SRV-Katz: «Ich sehe noch kein Licht am Ende des Tunnels»

Der Präsident des Schweizer Reise-Verbands über den STA-Konkurs und die Aussichten der Branche.
Max E. Katz. ©TI

Die Schweizer Reisebranche leidet ohne Ende. Nicht zuletzt die Quarantänelisten des Bundes hat den Reisebüros das Geschäft seit dem Sommer massiv verhagelt. Ob es dafür jemals die geforderte Entschädigung gibt, ist zweifelhaft.

Dennoch zeigt sich die Reisebranche erstaunlich resistent, was Max E. Katz, Präsident des Schweizer Reise-Verbands (SRV) nicht überrascht, aber auch nicht beruhigt, wie er im Online-Interview mit TRAVEL INSIDE sagt.

Wie es mit dem SRV und dem neuen Vorstand nach der schriftlichen Generalversammlung weitergeht, lesen Sie am Donnerstag in der nächsten Printausgabe von TRAVEL INSIDE.


Der Garantiefonds der Schweizer Reisebranche hat bis Ende Oktober noch keinen einzigen Reisebüro-Konkurs ausser jenem von STA verzeichnet. Warum fand das befürchtete Reisebüro-Sterben nicht statt?

Das hat verschiedene Gründe. Bis Ende Jahr gilt noch der Betreibungsstopp für Reisebüros. Es gibt auch Reisebüros, die auf ordentlichem Weg schliessen, was sehr lobenswert ist. Und vor allem liegt es am Durchhaltewillen einer krisenerprobten Branche, die nicht aufgeben will, so lange Hoffnung und Aussicht auf die Härtefall-Hilfe besteht.

Also keine Entwarnung, dass es weniger schlimm kommt als erwartet?

Nein, der Frühling wird es zeigen. Und es hängt davon ab, wann und in welchem Ausmass die zugesagte Hilfe der Kantone und des Bundes kommt.

Bei den Kantonen harzt es offenbar bei den Härtefall-Hilfen. Befürchten Sie, dass es Kantone geben wird, die den Reisebüros gar nicht helfen werden?

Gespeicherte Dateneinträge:
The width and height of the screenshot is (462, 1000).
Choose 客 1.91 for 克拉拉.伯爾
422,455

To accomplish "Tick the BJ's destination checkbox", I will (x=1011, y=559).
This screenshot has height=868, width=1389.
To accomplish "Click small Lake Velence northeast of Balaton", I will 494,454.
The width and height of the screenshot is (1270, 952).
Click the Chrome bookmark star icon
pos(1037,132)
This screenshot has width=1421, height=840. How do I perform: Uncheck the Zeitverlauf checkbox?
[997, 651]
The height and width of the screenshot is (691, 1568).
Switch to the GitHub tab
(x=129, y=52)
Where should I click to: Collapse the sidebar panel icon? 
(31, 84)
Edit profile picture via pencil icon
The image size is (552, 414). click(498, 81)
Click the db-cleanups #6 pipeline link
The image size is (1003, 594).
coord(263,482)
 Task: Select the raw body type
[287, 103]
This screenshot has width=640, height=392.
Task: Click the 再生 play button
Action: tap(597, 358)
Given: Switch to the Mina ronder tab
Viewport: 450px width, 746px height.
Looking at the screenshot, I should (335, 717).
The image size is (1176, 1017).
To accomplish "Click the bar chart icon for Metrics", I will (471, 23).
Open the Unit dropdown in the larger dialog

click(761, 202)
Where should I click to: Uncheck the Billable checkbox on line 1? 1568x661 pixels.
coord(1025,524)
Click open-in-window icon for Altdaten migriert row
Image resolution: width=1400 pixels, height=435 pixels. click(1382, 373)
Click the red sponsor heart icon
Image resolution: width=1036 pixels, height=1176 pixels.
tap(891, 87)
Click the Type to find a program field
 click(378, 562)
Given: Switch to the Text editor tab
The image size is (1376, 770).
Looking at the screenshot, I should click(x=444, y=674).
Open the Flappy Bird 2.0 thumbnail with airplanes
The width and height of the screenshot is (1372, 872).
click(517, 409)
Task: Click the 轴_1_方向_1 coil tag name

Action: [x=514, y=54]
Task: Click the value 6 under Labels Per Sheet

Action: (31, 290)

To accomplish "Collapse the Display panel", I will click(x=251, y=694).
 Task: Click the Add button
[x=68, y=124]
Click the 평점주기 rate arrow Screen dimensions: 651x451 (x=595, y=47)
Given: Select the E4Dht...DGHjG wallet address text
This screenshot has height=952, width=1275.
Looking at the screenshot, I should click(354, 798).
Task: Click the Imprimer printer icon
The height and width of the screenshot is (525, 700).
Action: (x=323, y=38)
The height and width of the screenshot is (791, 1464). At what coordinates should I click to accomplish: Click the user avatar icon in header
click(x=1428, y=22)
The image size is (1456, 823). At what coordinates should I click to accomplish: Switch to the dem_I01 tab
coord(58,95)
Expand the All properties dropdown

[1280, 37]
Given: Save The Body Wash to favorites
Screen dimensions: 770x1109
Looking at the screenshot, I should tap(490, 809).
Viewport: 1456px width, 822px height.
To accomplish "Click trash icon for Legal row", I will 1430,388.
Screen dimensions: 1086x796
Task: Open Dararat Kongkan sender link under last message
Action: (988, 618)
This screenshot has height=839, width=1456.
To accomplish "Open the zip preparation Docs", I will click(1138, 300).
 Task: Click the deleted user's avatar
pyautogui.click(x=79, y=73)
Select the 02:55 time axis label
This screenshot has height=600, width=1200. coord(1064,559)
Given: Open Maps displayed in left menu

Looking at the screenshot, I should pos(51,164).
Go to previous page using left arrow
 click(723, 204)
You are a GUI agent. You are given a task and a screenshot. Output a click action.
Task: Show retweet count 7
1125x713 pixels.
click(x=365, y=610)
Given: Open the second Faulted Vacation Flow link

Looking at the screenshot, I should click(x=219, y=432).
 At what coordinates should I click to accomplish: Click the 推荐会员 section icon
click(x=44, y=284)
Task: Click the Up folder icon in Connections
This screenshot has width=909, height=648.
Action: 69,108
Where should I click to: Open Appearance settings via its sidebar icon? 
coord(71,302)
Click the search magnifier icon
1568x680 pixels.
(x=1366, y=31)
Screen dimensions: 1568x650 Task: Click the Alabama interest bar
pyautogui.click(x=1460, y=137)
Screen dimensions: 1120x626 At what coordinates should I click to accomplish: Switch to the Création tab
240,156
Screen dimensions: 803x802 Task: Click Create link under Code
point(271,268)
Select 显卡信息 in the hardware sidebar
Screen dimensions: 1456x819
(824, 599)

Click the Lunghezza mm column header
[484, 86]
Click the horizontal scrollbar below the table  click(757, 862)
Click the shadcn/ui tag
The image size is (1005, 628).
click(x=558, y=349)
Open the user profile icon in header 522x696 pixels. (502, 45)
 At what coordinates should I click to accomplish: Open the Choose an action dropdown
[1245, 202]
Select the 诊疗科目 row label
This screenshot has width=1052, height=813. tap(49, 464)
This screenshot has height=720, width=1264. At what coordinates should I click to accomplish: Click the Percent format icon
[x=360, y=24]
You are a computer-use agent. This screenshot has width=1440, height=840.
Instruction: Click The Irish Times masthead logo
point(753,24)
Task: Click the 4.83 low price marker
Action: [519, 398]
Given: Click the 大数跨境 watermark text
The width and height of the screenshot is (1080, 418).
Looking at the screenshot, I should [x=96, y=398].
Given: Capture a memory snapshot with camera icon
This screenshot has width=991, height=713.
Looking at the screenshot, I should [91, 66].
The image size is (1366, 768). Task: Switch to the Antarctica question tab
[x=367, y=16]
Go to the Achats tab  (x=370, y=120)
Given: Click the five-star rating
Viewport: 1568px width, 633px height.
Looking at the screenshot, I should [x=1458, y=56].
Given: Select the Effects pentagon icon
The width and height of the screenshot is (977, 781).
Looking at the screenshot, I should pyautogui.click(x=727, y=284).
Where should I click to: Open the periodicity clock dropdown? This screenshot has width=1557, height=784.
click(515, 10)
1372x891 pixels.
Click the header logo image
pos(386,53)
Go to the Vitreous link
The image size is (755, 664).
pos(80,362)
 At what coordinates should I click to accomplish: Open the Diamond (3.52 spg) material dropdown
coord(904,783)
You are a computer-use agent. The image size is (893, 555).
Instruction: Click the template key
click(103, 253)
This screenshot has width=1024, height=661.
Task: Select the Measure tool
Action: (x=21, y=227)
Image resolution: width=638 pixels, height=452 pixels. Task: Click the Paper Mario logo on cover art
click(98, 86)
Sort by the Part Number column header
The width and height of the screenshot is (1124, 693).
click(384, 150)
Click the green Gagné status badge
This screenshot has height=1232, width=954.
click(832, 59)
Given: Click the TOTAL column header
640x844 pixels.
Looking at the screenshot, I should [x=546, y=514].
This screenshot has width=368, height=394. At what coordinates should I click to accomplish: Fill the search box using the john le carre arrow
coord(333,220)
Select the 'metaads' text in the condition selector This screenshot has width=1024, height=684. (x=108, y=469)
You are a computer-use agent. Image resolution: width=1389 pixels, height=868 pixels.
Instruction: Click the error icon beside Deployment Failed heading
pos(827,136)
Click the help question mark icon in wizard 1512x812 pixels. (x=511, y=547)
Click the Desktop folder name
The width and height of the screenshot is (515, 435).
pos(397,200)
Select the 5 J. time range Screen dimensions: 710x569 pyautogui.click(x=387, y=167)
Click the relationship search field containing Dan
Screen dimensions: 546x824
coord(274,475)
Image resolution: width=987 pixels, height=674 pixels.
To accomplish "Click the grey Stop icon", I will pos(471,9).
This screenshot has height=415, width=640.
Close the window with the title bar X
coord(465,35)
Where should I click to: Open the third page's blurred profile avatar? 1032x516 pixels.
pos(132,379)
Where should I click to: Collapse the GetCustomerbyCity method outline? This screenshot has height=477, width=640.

### [AUFGABEN UND ÜBUNGEN]
a - Extrahieren Sie aus dem Interview mit Max E. Katz den Abschnitt wörtlich, der mit "Wie es mit dem" beginnt und sich bis einschließlich "die Härtefall-Hilfe besteht." erstreckt.
b - Geben Sie aus den Zeilen, die auf das Interview folgen, den Bereich erneut aus, der mit der Zeile mit "Image resolution: width=638" beginnt und bis einschließlich der Zeile mit "pos(397,200)" reicht. Tauschen Sie dabei "Desktop" gegen "Downloads" und lassen Sie alles Übrige unverändert.

### [DIE ERGEBNISSE]
a -
Wie es mit dem SRV und dem neuen Vorstand nach der schriftlichen Generalversammlung weitergeht, lesen Sie am Donnerstag in der nächsten Printausgabe von TRAVEL INSIDE.


Der Garantiefonds der Schweizer Reisebranche hat bis Ende Oktober noch keinen einzigen Reisebüro-Konkurs ausser jenem von STA verzeichnet. Warum fand das befürchtete Reisebüro-Sterben nicht statt?

Das hat verschiedene Gründe. Bis Ende Jahr gilt noch der Betreibungsstopp für Reisebüros. Es gibt auch Reisebüros, die auf ordentlichem Weg schliessen, was sehr lobenswert ist. Und vor allem liegt es am Durchhaltewillen einer krisenerprobten Branche, die nicht aufgeben will, so lange Hoffnung und Aussicht auf die Härtefall-Hilfe besteht.

b -
Image resolution: width=638 pixels, height=452 pixels. Task: Click the Paper Mario logo on cover art
click(98, 86)
Sort by the Part Number column header
The width and height of the screenshot is (1124, 693).
click(384, 150)
Click the green Gagné status badge
This screenshot has height=1232, width=954.
click(832, 59)
Given: Click the TOTAL column header
640x844 pixels.
Looking at the screenshot, I should [x=546, y=514].
This screenshot has width=368, height=394. At what coordinates should I click to accomplish: Fill the search box using the john le carre arrow
coord(333,220)
Select the 'metaads' text in the condition selector This screenshot has width=1024, height=684. (x=108, y=469)
You are a computer-use agent. Image resolution: width=1389 pixels, height=868 pixels.
Instruction: Click the error icon beside Deployment Failed heading
pos(827,136)
Click the help question mark icon in wizard 1512x812 pixels. (x=511, y=547)
Click the Downloads folder name
The width and height of the screenshot is (515, 435).
pos(397,200)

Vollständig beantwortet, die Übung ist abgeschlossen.